Linear Probing Revisited: Tombstones Mark The Death Of Primary Clustering | Awesome Similarity Search Papers

Linear Probing Revisited: Tombstones Mark The Death Of Primary Clustering

Michael A. Bender, Bradley C. Kuszmaul, William Kuszmaul · 2021 IEEE 62nd Annual Symposium on Foundations of Computer Science (FOCS) · 2021

First introduced in 1954, linear probing is one of the oldest data structures in computer science, and due to its unrivaled data locality, it continues to be one of the fastest hash tables in practice. It is widely believed and taught, however, that linear probing should never be used at high load factors; this is because primary-clustering effects cause insertions at load factor (1 - 1 /x) to take expected time (\Theta(x^2)) (rather than the ideal (\Theta(x))). The dangers of primary clustering, first discovered by Knuth in 1963, have been taught to generations of computer scientists, and have influenced the design of some of many widely used hash tables.
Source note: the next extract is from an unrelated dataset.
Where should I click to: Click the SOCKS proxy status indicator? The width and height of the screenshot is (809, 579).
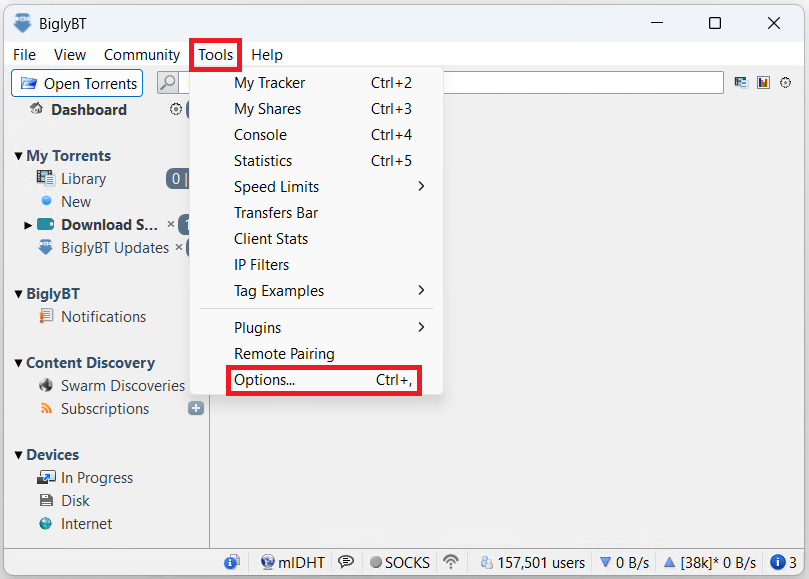click(399, 562)
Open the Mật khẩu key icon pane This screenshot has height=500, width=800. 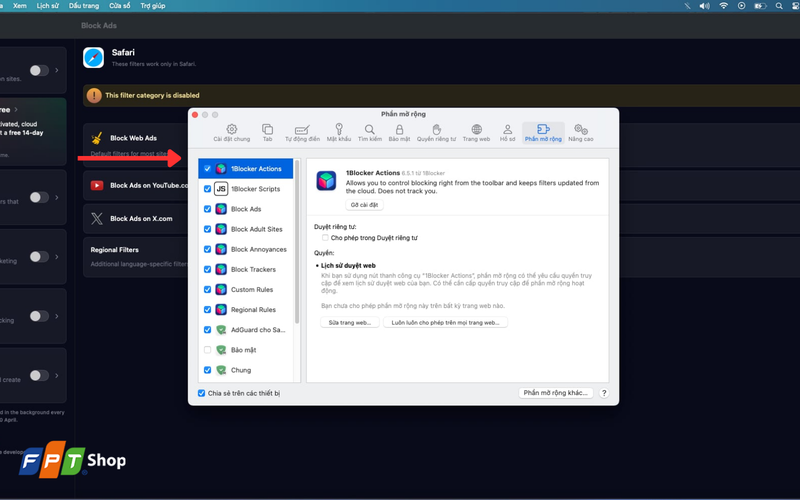click(339, 133)
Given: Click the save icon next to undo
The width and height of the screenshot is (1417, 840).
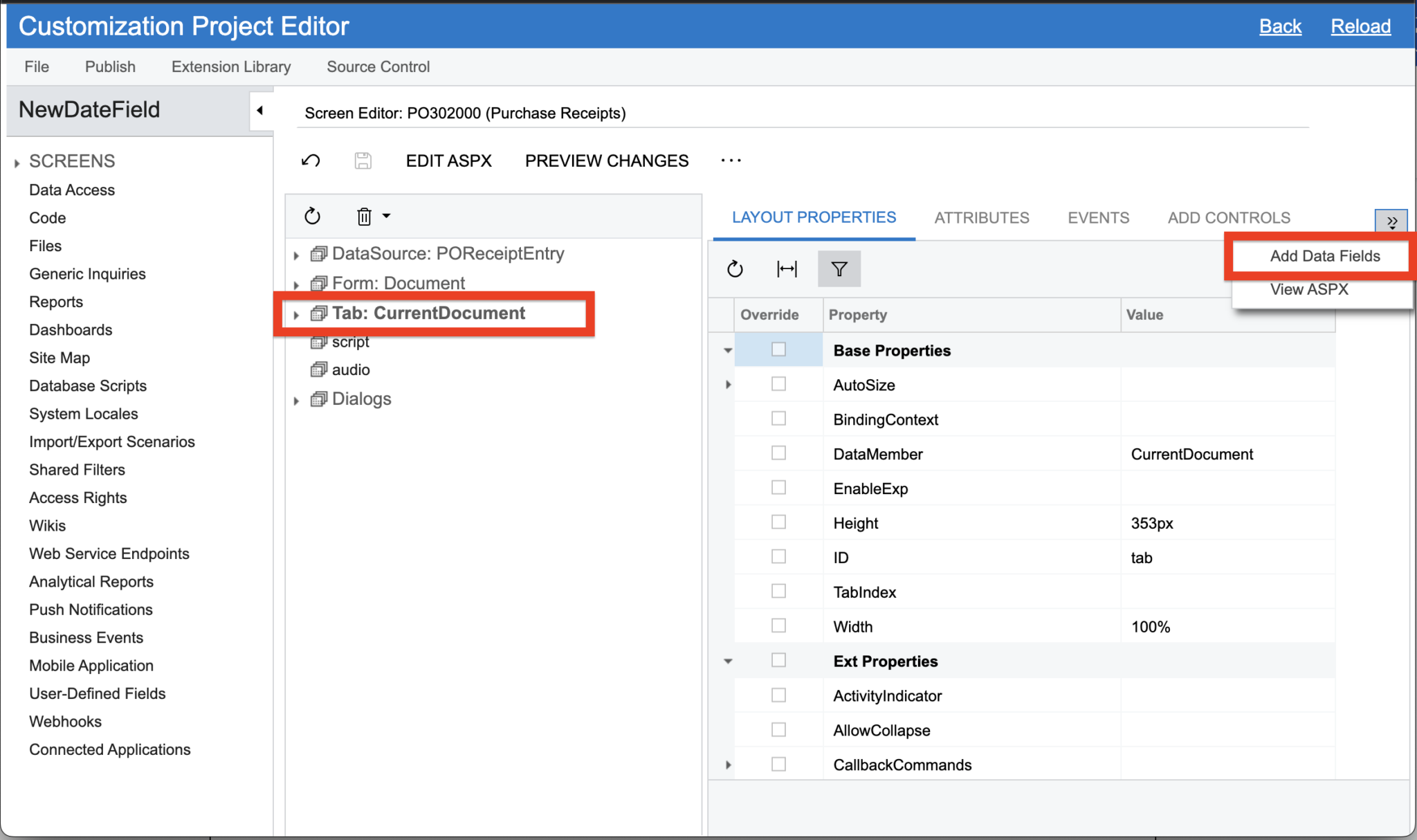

We show that primary clustering is not a foregone conclusion. We demonstrate that small design decisions in how deletions are implemented have dramatic effects on the asymptotic performance of insertions, so that, even if a hash table operates continuously at a load factor (1 - \Theta(1/x)), the expected amortized cost per operation is (\tilde{O}(x)). This is because tombstones created by deletions actually cause an anti-clustering effect that combats primary clustering. We also present a new variant of linear probing (which we call graveyard hashing) that completely eliminates primary clustering on any sequence of operations: if, when an operation is performed, the current load factor is (1 - 1/x) for some (x), then the expected cost of the operation is (O(x)). One corollary is that, in the external-memory model with a data blocks of size (B), graveyard hashing offers the following remarkable guarantee: at any load factor (1 - 1/x) satisfying (x = o(B)), graveyard hashing achieves (1 + o(1)) expected block transfers per operation. Past external-memory hash tables have only been able to offer a (1 + o(1)) guarantee when the block size (B) is at least (Ω(x^2)).